- Vorliegender Text -
———
Der Arzt im Krankenhaus hatte mir Schlaftabletten verschrieben, ebenso mein Hausarzt. Am ersten Abend zu Hause nahm ich eine ein. Ich konnte nicht einschlafen, und so nahm ich die zweite. Ein lange nicht mehr gekanntes Glücksgefühl durchströmte meinen Körper, alles schien auf einmal so leicht und unbeschwert.
Es gab plötzlich keine Probleme mehr für mich, und auch der Tod schien für mich alle Schrecken verloren zu haben.
Ich schlief die gesamte Nacht durch, und erwachte erst am nächsten Morgen.
Der nächste Morgen war ein Sonntag, also Zeit, in die Kirche zu gehen!
Ich hatte keine Lust, blieb zu Hause!
Um die Mittagszeit herum klingelte das Telefon. Der Bischof M. war am anderen Ende der Leitung, fragte, warum ich nicht in der Gemeinde war, sagte, da einige Geschwister mich vermisst hätten.
Heuchler!
Kaum jemand vermisste mich in der Gemeinde, alle waren zu sehr mit sich selbst und ihren engen Kirchenfreundschaften beschäftigt. Freundschaften, die ich nie hatte, nie wirklich haben wollte.
Der Telefonanruf des Bischofs hatte nur den einen Zweck: Mich zu kontrollieren, ob ich auch immer noch hübsch „bei der Stange“ blieb!
Er fragte mich, wie es mir gehen würde, und anstatt ihm zu sagen, was wirklich im innersten meiner Seele mit mir los war, log ich, so wie das Lügen bei Mormonen meist zur zweiten Natur wird!
Es wird gelogen, dass sich die Balken biegen!
Und alles nur, um die Mormonen oder einzelne Mitglieder zu schützen!
Wie viele vergewaltigte Ehefrauen, sexualisierter Gewalt ausgesetzter Kinder, und die Mormonen verlassenden Partner können davon ein beredtes Zeugnis ablegen? Da wird getrickst und vor Gericht gelogen, damit der mormonische Elternteil das Sorgerecht erhält. Da wird manipuliert und Fakten vor Untersuchern verschwiegen, nur damit sie sich taufen lassen.
Und, da werden Familien und Freundschaften auseinander gerissen, weil einer die Mormonen verlassen hat, und es den anderen verboten ist, mit Kirchenkritikern Umgang zu haben.
Ich sagte dem Bischof, dass meine Gesundheit nicht die Beste wäre, weil ich mir den Magen verdorben hätte. Er glaubte es, wollte es glauben. Er legte auf!
Ich hatte wieder Ruhe.
Domenica rief nicht an, und es war mir auch egal. Meine Kinder riefen nicht an, das war mir NICHT EGAL! Ich merkte gar nicht, wie Domenica und ihre Eltern seit langem schon dabei waren, nicht nur mich von den Kindern zu entfremden, sondern auch Domenica wegen einer Scheidung von mir weiter zu bearbeiten. Sie setzten also die Arbeit fort, die sie 1982 begonnen hatten!
———
- Bereitgestellte Daten -
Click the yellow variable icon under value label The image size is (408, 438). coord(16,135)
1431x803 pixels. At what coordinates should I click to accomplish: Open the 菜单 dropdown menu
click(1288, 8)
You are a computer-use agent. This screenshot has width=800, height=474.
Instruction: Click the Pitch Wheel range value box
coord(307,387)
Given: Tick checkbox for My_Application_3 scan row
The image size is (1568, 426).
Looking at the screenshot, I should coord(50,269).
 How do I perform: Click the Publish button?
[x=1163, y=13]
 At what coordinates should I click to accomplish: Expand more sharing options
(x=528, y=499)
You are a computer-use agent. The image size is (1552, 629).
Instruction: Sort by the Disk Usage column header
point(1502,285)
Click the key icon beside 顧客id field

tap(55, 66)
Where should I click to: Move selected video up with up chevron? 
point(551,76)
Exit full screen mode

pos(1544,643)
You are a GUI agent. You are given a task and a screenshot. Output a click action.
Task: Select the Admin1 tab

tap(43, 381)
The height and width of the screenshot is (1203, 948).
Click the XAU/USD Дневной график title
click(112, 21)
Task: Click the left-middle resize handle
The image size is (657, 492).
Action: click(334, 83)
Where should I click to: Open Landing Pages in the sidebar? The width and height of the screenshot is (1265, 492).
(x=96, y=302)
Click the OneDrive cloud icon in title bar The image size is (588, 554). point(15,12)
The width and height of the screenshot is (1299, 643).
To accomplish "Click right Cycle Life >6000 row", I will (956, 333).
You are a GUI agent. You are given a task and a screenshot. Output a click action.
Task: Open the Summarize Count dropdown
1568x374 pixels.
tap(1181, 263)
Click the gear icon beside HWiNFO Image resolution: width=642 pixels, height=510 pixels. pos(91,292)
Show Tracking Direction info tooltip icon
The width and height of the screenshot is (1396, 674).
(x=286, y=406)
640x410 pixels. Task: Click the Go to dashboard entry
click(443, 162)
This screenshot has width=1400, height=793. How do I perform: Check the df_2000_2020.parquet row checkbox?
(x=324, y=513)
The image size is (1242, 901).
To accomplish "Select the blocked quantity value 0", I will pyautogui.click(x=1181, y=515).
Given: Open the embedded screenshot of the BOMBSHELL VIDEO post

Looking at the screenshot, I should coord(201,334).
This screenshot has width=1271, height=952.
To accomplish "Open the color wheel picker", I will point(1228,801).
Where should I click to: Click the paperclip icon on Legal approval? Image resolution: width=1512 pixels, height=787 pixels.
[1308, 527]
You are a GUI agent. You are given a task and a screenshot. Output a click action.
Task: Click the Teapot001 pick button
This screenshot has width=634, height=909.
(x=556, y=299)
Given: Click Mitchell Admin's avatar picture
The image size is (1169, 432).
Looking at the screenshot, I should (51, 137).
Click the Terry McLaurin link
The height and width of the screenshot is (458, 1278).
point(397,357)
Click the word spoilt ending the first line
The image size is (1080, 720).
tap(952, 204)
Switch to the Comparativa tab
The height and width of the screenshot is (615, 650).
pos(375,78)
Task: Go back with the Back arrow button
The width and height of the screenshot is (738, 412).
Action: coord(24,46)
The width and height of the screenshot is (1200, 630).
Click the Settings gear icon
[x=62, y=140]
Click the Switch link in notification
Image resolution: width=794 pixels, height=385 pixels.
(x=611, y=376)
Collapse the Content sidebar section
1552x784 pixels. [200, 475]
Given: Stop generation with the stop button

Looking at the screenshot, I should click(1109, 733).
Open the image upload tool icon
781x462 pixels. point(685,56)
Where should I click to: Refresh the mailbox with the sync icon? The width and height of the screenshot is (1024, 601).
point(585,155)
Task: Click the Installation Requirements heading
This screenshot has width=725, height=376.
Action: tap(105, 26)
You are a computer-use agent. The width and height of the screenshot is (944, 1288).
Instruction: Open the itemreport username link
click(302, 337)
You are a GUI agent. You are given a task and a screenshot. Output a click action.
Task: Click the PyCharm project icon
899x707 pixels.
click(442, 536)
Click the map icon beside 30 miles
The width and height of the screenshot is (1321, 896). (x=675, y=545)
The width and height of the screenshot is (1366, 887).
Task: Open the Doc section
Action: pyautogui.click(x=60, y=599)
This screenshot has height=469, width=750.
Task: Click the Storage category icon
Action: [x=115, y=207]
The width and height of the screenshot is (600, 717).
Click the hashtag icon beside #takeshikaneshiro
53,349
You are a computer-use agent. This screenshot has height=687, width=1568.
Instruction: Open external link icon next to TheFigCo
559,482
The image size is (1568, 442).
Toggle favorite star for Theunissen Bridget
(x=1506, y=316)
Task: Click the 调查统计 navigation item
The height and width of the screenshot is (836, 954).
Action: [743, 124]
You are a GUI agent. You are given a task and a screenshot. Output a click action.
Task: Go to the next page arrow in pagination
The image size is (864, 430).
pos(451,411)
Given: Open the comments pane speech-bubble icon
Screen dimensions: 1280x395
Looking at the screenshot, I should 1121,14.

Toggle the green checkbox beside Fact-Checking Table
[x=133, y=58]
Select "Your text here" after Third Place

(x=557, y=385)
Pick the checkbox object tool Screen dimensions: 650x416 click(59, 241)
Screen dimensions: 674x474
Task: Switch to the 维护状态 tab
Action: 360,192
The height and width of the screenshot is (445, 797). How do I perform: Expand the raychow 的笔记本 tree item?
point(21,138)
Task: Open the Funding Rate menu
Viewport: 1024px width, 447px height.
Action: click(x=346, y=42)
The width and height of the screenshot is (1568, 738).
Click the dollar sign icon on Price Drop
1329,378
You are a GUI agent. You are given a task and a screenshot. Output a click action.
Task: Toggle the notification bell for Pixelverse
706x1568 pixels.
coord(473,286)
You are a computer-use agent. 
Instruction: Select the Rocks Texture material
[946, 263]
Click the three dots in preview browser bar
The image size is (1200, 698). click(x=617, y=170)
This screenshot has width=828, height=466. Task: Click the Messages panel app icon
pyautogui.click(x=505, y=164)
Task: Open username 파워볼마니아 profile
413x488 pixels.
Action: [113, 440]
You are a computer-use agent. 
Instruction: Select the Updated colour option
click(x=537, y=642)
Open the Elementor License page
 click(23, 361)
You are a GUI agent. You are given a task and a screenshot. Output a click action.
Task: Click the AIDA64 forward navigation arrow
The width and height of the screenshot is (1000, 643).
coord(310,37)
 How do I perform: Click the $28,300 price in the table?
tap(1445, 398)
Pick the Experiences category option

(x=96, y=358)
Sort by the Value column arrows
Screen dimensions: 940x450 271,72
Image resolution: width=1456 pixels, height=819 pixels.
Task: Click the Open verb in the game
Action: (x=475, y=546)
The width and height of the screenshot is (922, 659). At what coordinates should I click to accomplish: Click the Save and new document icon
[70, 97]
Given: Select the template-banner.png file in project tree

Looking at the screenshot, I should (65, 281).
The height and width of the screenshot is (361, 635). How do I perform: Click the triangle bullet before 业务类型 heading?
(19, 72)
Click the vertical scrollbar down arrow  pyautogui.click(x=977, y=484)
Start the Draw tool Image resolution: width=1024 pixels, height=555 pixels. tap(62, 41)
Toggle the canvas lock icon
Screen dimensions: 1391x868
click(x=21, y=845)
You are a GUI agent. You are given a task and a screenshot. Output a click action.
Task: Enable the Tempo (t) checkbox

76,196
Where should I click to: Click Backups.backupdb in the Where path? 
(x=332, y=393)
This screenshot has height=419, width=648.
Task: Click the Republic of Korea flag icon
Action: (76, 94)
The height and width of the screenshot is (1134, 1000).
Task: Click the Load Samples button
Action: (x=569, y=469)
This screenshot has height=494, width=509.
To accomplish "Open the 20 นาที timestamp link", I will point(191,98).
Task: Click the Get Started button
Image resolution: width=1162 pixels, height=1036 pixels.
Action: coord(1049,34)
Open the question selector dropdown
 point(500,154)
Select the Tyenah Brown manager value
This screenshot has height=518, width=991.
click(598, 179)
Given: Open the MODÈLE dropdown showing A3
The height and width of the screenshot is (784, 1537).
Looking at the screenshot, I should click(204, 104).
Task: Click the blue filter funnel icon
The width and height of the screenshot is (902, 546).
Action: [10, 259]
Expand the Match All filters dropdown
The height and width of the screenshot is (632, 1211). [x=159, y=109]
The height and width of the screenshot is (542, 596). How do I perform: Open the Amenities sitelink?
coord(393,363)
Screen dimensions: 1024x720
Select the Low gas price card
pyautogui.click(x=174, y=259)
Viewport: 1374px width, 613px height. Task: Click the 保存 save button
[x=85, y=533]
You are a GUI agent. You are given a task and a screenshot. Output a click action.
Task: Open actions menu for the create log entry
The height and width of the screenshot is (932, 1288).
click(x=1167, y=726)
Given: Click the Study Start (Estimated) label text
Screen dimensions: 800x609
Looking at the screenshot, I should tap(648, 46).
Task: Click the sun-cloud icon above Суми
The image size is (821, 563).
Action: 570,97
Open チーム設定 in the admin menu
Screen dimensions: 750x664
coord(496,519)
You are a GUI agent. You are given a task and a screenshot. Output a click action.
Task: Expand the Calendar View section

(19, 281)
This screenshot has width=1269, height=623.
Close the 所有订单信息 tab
———
- Material erkunden -
1. Gib den Abschnitt des Textes, beginnend mit „Ich schlief die“ und weiter bis „zweiten Natur wird!“, noch einmal wieder und tausche dabei „Sonntag“ gegen „Feiertag“ aus.
2. Beantworte diese Fragen zum Text:
(a) Wie viele Schlaftabletten wurden am ersten Abend zu Hause eingenommen?
(b) Wer rief um die Mittagszeit an?
(c) Welcher Grund für die schlechte Gesundheit wurde dem Bischof genannt?

- Antworten nach Nummer -
1.
Ich schlief die gesamte Nacht durch, und erwachte erst am nächsten Morgen.
Der nächste Morgen war ein Feiertag, also Zeit, in die Kirche zu gehen!
Ich hatte keine Lust, blieb zu Hause!
Um die Mittagszeit herum klingelte das Telefon. Der Bischof M. war am anderen Ende der Leitung, fragte, warum ich nicht in der Gemeinde war, sagte, da einige Geschwister mich vermisst hätten.
Heuchler!
Kaum jemand vermisste mich in der Gemeinde, alle waren zu sehr mit sich selbst und ihren engen Kirchenfreundschaften beschäftigt. Freundschaften, die ich nie hatte, nie wirklich haben wollte.
Der Telefonanruf des Bischofs hatte nur den einen Zweck: Mich zu kontrollieren, ob ich auch immer noch hübsch „bei der Stange“ blieb!
Er fragte mich, wie es mir gehen würde, und anstatt ihm zu sagen, was wirklich im innersten meiner Seele mit mir los war, log ich, so wie das Lügen bei Mormonen meist zur zweiten Natur wird!

2.
(a) Zwei.
(b) Der Bischof M.
(c) Ein verdorbener Magen.